(SHORT PROBLEM):
Rewrite the records below with "Image resolution" changed to "Screen resolution" and everything else kept the same. Omit the pictures from your output.

· · · · · · ·

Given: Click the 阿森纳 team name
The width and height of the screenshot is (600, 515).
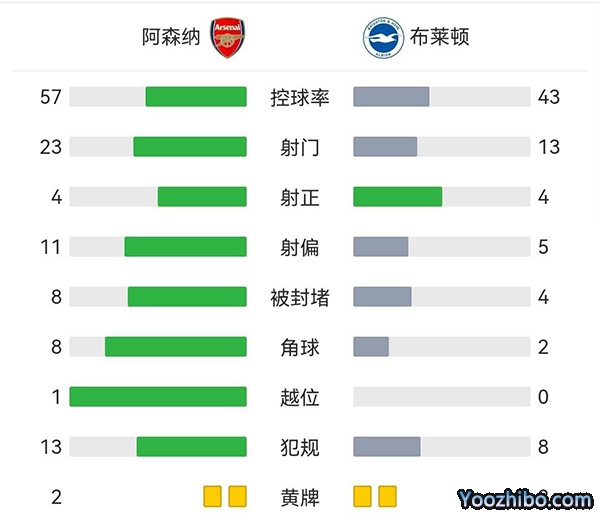Looking at the screenshot, I should [171, 38].
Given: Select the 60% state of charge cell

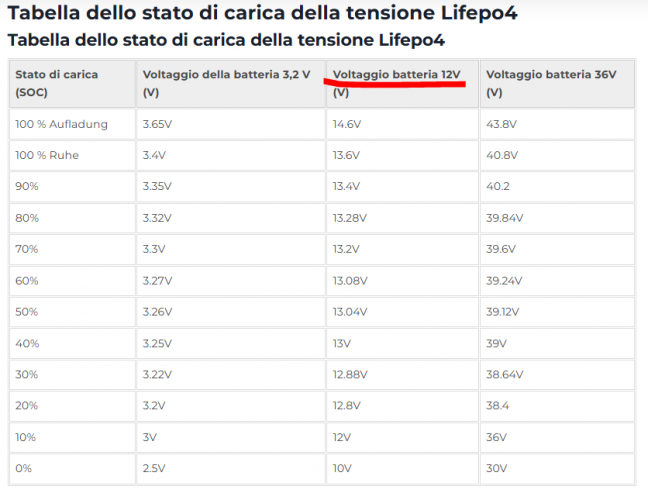Looking at the screenshot, I should (27, 279).
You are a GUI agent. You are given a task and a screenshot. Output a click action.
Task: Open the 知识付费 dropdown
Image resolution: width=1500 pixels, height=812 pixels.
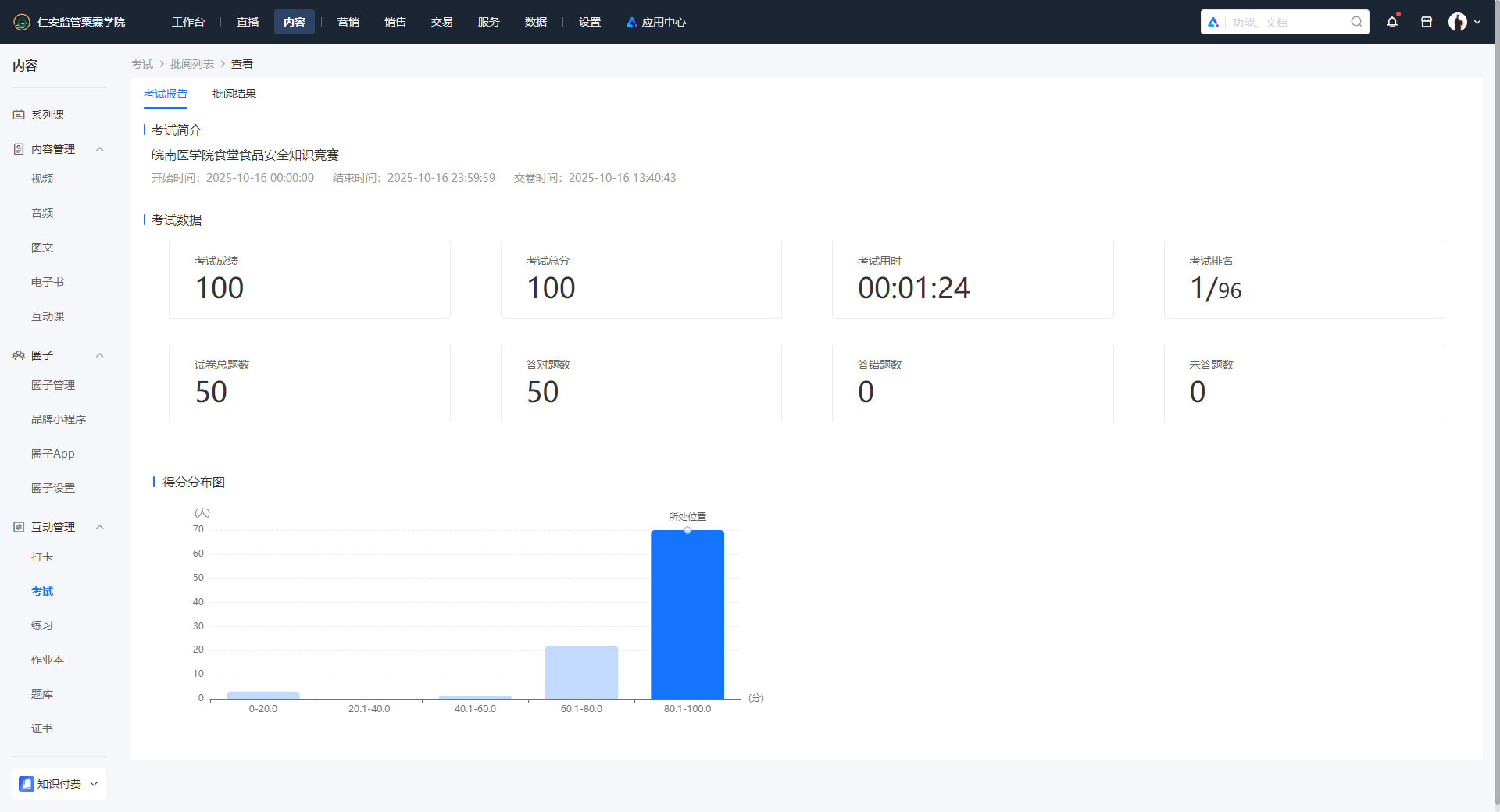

· · · · · · ·

(PROBLEM SOLUTION):
Given: Click the 阿森纳 team name
The width and height of the screenshot is (600, 515).
Looking at the screenshot, I should [171, 38].
Given: Select the 60% state of charge cell

Looking at the screenshot, I should (27, 279).
You are a GUI agent. You are given a task and a screenshot. Output a click action.
Task: Open the 知识付费 dropdown
Screen resolution: width=1500 pixels, height=812 pixels.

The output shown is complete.